This year all the colleagues I work with have received a copy of a book called the Ignatian Adventure by Kevin O’Brien, S.J. This book guides a person through the Spiritual Exercises of St. Ignatius, hopefully alongside a spiritual director. I started “the adventure” this week, and I have to admit, I am already starting to feel like I am failing at it. This is probably how all perfectionists feel when they can’t control something – and prayer is definitely something that I can not control.

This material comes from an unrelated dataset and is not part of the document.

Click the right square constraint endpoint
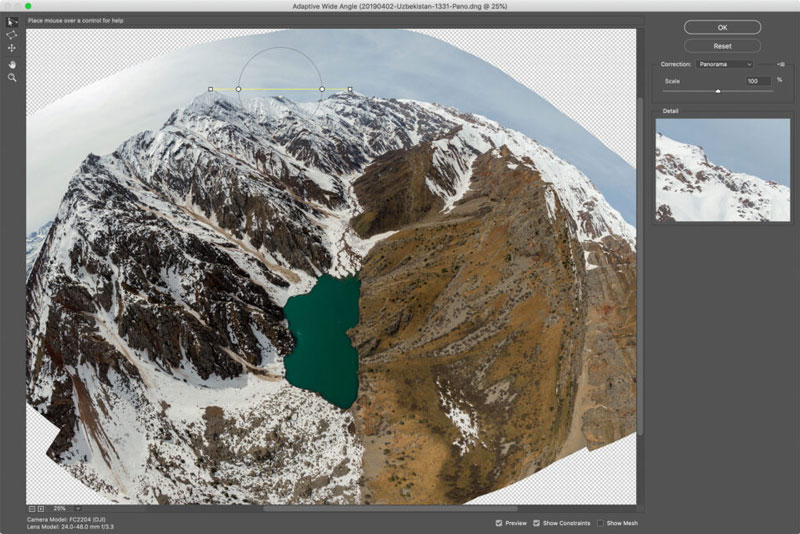The height and width of the screenshot is (534, 800). (x=350, y=89)
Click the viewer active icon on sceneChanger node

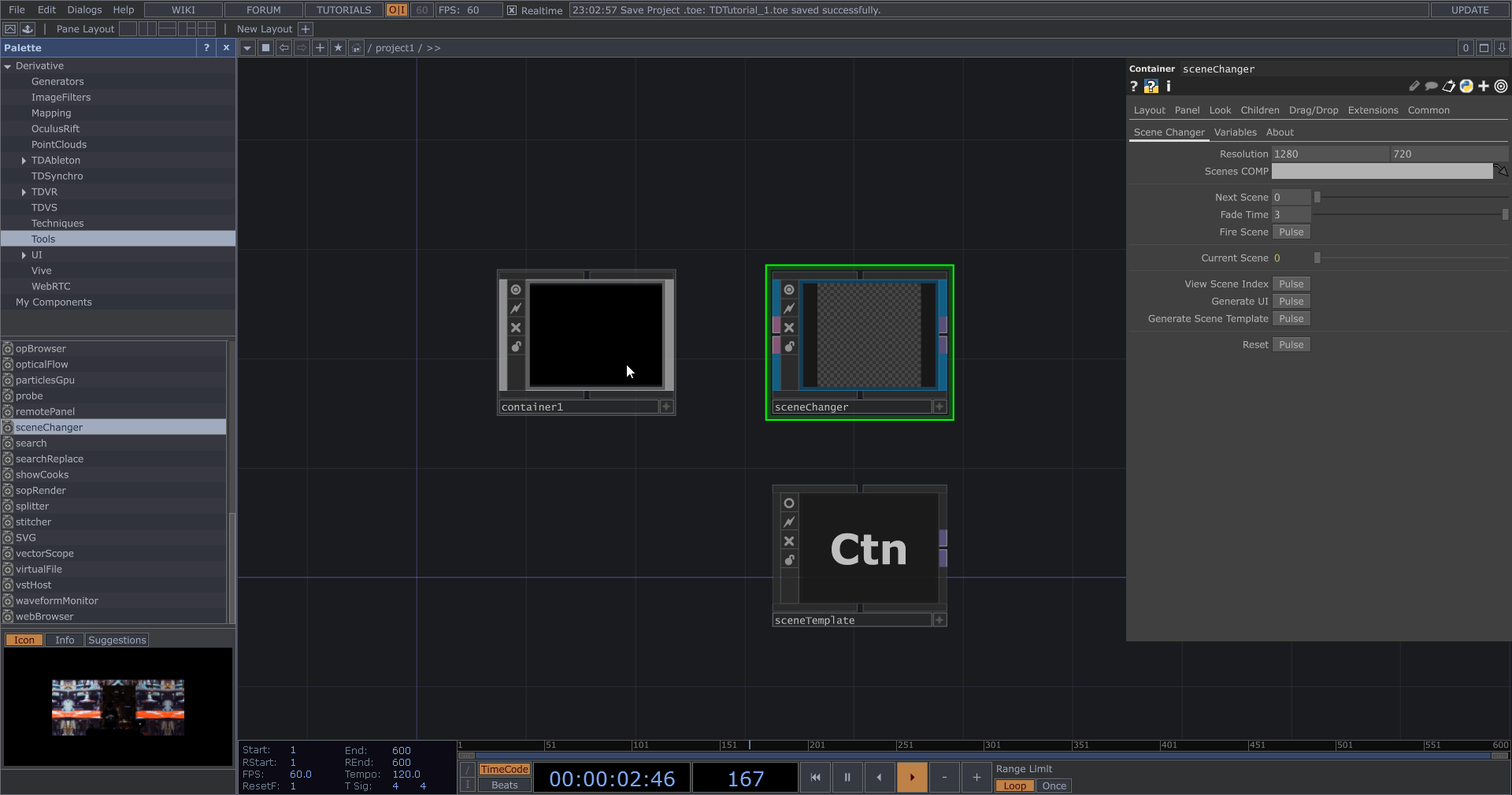click(x=789, y=290)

We did an exercise last week that asked us to think about when and where we would pray. As I considered the question, I thought about praying in the morning at home. I get up early, I could probably squeeze twenty minutes in there between getting ready and making breakfast. However, each morning comes with its own set of challenges where squeezing in time becomes an impossibility. For example, this morning, my three little angels decided to wake up an hour early themselves just for fun and I lost much of my morning quiet time. So, I considered praying in my office instead during the few minutes of quiet that come in the morning between walking my son to school and the madness of the first period. I found, however, that time is not as quiet or reflective as I hoped. It worked for a day or two, but interruptions are unpredictable. I found myself completely skipping over day three by accident. It can be so frustrating when you can’t find enough time or the “right” time for prayer. It can feel like you are “failing” at it. And in the past, I thought that meant I had to stop something like this busy person’s retreat I am on.
Today, however, I found a few minutes much later in the day where it seemed like everyone around me was occupied. I was working diligently on my to-do list and as I moved some items around on my desk, I uncovered the journal and the book. I closed my office door, opened the book and searched for the passage O’Brien suggested for today. It was Psalm 133. It is a short psalm that contains the line “Rather, I have stilled my soul.” This line leapt from the page for me. I paused and breathed deeply wondering if I could actually feel my soul still. I imagined my thoughts quieting and the world slowing down. And then, just a minute later, the world regained its fluster of activity right outside my door. I put my book away and re-entered into my life. I had only a couple minutes to pray, but it was enough to still my heart and remind me of God’s presence.
I imagine that there will be days in this process where I find 30-45 minutes to pray through the scripture and days like today where I find snippets of time throughout my day. And I think that is okay. This process of going through the exercises this time might be slow, but I feel I need to show up in whatever way I can and let God do the rest.